She Leads the Field – Helen | Brymbleton Gundogs
Patience, perspective, and letting the dogs lead
Helen’s story is rooted firmly in the countryside. She grew up farming and hunting, surrounded by animals, ponies and family dogs, though not trained gundogs. Her path into gundog work wasn’t immediate, and it certainly wasn’t smooth, but it was shaped by curiosity, persistence and a deep respect for the dogs in front of her.
In her mid-twenties, Helen began beating on small farm shoots with friends. It wasn’t until she bought her own home and her first Cocker Spaniel that everything changed. The dog was, in her words, “horrendous” running off, testing boundaries and forcing Helen to seek help from a local gundog trainer. Watching well-trained dogs work lit a spark. “I want my dogs to do that,” she remembers.
That first Spaniel taught Helen resilience.

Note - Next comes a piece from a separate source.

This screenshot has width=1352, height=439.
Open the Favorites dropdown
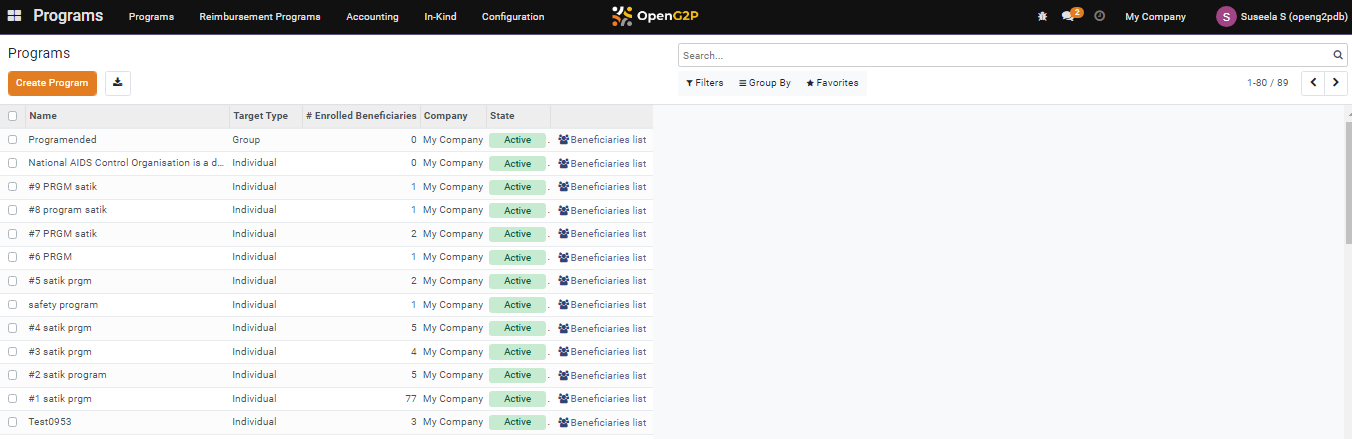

Confidence didn’t come easily. She avoided taking dogs beating for fear of embarrassment, but stuck with it anyway. Over time, training became the focus rather than the shooting, and with the arrival of her first Springer Spaniel, everything began to click. Today, Helen works with two Cockers and five Springers, competes in field trials and runs Brymbleton Gundogs alongside her partner Rob, a gamekeeper.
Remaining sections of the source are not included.